Kanye West TA: Jeff Regier Completed On: Monday, March 2, 2020

Introduction

An aldol reaction is a reaction in which two molecules, of an aldehyde or a ketone having α-hydrogens, react with each other in the presence of a base, to form a β-hydroxyl carbonyl compound. As is the case with this experiment, the reaction of an aldehyde with a ketone, with sodium hydroxide serving as the base, is an example of a Crossed-Aldol Condensation.

In this reaction, dibenzalacetone, the β-hydroxyl carbonyl compound, will be synthesized by condensation of acetone with two equivalent of benzaldehyde. As acetone contains α-hydrogens on both sides of the molecule, it will be deprotonated to give a nucleophilic enolate anion. The resulting alkoxide will be protonated by the solvent, giving rise to a β-hydroxyketone, which will then undergo a base-catalyzed dehydration. The reaction mechanism for the synthesis of dibenzalacetone from benzaldehyde and acetone, with sodium hydroxide solution serving as the catalyst solution, is depicted in Figure 1.

The required apparatuses for this experiment include magnetic spin vanes, stirring plates, Mel-Temps, and suction filtration equipment. As the actual Crossed-Aldol Condensation reaction, which will be run for 30 minutes, will be contained inside a sample vials that will placed at room temperature, the reaction temperature will be around 20–22 °C. However, in the recrystallization phase of the experiment, the ice bath temperature will be painted around 2 - 3 ºC.

The sodium hydroxide solution, which will be prepared by dissolving 0.4 g of NaOH in 4.0 mL of water and then adding 3.0 mL of 95% ethanol, will be serving as the catalyst solution. The ethanol portion of the catalyst solution will essentially be serving as the solvent, which will be capable of dissolving the starting material, benzaldehyde and also the intermediate, benzalacetone.

The crude dibenzalacetone, which will be present as the precipitate, will be isolated through vacuum filtration with a Hirsch funnel. The isolated dibenzalacetone product will then be further purified through a twosolvent recrystallization method, in which the crude will be first dissolved in a minimum of ethanol through boiling, and then be subjected to drop-wise water addition, at which point crystallization will begin to take place. The recrystallized product will be characterized by TLC analysis, melting point determination, IR spectroscopy and, NMR spectroscopy.

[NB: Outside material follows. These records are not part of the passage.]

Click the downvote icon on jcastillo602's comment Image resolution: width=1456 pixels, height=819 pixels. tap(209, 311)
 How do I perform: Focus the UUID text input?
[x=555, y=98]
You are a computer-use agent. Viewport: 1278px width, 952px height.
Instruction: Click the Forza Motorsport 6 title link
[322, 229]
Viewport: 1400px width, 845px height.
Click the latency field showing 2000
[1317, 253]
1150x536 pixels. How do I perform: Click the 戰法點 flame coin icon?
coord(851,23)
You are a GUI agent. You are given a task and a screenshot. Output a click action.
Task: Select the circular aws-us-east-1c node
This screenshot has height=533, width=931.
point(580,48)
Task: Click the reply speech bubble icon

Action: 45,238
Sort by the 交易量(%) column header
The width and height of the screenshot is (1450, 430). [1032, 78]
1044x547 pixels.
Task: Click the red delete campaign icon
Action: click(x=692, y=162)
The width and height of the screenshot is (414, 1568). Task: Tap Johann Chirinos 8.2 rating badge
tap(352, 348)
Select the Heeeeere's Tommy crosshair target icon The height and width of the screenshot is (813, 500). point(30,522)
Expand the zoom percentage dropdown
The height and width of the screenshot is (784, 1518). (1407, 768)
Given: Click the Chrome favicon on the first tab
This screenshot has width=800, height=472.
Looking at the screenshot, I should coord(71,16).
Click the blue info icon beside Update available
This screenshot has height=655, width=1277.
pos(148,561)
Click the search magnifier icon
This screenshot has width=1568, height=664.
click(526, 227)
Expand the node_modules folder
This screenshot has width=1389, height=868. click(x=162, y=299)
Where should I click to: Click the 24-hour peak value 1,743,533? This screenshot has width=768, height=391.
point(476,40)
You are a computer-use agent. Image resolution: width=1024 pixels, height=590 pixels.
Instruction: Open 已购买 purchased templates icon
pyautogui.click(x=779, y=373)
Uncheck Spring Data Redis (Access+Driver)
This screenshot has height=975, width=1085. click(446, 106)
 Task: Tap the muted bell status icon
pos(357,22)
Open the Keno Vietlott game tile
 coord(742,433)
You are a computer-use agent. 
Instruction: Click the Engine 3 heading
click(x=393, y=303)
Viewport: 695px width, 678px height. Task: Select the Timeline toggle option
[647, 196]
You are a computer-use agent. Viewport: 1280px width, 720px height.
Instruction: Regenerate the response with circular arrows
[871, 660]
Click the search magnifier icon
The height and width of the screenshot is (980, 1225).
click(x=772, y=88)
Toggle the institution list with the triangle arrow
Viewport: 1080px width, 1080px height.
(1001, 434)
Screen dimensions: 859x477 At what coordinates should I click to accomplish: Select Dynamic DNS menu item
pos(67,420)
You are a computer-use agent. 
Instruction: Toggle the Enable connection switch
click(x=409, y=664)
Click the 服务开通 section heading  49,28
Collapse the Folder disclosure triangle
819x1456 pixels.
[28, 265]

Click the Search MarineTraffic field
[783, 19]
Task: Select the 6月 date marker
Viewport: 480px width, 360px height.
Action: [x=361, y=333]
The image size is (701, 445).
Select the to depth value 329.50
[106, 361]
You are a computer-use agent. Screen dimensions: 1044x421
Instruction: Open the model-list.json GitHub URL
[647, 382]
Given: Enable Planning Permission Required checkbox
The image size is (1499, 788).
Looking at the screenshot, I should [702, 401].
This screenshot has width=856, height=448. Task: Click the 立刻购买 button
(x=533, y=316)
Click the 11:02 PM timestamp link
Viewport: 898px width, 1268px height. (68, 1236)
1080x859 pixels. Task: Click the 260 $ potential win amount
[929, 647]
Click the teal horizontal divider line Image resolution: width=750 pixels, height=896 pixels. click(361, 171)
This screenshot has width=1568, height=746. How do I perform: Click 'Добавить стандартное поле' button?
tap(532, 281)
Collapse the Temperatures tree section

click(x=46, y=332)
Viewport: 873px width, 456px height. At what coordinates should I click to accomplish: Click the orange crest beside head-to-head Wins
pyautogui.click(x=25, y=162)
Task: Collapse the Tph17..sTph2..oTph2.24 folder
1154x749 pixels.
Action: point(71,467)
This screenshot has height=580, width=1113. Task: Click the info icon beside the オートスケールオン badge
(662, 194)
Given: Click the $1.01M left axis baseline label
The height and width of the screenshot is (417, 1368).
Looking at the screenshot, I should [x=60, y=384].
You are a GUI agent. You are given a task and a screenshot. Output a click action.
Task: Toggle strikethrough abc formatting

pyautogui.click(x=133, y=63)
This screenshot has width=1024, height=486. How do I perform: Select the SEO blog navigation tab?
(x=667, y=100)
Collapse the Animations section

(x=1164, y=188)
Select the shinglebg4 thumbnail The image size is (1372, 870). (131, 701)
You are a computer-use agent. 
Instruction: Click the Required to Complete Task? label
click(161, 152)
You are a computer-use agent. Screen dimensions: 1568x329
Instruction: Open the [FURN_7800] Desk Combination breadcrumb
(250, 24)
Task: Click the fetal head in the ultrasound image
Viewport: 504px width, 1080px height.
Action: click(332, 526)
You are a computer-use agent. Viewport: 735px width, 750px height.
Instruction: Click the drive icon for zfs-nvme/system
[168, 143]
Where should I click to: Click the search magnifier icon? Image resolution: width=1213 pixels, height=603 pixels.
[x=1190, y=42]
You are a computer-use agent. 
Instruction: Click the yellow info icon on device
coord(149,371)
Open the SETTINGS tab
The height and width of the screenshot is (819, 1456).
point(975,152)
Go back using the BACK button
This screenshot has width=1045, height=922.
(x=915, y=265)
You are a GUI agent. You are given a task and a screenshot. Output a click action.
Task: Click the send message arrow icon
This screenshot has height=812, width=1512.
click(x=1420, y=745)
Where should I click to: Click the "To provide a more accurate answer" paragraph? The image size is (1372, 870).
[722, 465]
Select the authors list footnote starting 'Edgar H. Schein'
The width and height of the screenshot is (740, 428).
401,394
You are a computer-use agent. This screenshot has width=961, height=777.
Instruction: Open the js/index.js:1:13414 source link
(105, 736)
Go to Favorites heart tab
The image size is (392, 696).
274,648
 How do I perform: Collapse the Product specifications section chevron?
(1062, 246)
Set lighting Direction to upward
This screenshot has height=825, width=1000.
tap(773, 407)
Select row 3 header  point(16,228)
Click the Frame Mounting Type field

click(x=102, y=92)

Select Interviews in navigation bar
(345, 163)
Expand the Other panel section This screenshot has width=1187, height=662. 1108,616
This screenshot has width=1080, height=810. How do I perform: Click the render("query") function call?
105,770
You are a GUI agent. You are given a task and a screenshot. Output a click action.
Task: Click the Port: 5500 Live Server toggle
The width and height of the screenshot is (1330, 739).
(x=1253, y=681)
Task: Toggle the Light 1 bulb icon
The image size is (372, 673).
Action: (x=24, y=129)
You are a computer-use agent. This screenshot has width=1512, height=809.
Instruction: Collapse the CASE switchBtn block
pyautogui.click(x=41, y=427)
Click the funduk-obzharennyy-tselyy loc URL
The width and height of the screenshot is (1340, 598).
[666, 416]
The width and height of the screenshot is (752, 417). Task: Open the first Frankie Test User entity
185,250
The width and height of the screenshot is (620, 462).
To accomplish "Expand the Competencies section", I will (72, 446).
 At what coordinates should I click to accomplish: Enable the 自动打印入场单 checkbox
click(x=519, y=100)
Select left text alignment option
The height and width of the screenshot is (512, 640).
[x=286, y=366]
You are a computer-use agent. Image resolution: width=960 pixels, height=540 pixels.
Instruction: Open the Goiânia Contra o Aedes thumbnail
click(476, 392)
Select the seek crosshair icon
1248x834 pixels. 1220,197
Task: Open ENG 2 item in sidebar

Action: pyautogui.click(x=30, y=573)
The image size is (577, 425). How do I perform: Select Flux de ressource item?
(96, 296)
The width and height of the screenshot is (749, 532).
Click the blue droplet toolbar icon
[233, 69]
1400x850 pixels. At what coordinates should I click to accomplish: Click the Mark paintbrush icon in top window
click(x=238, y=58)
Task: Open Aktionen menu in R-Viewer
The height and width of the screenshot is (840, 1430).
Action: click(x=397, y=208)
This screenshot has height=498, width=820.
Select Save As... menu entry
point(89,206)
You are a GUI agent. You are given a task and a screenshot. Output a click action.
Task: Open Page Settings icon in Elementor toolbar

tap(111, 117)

Procedure The procedure given in the ON Tech CHEM 2120 February 24, 2020 laboratory manual, Crossed-Aldol Condensation, was followed without any significant changes.

Data and Results

The primary data observations were made during the product characterization phase of the experiment, durning which the recrystallized product was tested for a melting point range, IR spectroscopy and, NMR spectroscopy. The recrystallized product was additionally characterized using thin layer chromatography, in which a TLC plate (Figure 2) was spotted with benzaldehyde, crude product, recrystallized product and pure dibenzalacetone standard samples. The corresponding retention factor values were calculated for each of the TLC spots and then presented in a tabular manner (Table 2). Additionally, calculations were performed to determined the percent yields of the crude product (82.835% Yield) and the recrystallized product (35.291% Yield) (Figure 3). After collecting the crude product through vacuum filtration, it was observed that the crude product was powder-like in terms of consistency and a vibrant, neon yellow in appearance. The recrystallized product was greenish-yellow in appearance and had a completely different consistency, as it was quiet crystalline and had clear-cut edges. Once the product had been recrystallized, the MelTemp was used used to determine the melting point range of the recrystallized product (104 – 106 °C) (Table 3). Subsequent IR and NMR spectroscopies were then performed on the recrystallized product (Figures ).

Discussion

The objective of this experiment was to synthesize dibenzalacetone from benzaldehyde and acetone through a type of base-catalyzed crossed aldol condensation referred to as the Claisen-Schmidt reaction. In this crossed aldol-condensation reaction, the sodium hydroxide solution served as the catalyst solution and the

ethanol, which was part of the catalyst solution, behaved as the solvent, which allowed for the reaction between the acetone and benzaldehyde to dissolve and react with each other. After completion of the reaction, the crude product, which was present as the vibrant, neon yellow dibenzalacetone precipitate, was isolated through vacuum filtration and then further purified through a two-solvent recrystallization method. The recrystallized product was then characterized by TLC analysis, melting point determination, NMR spectroscopy and, IR spectroscopy.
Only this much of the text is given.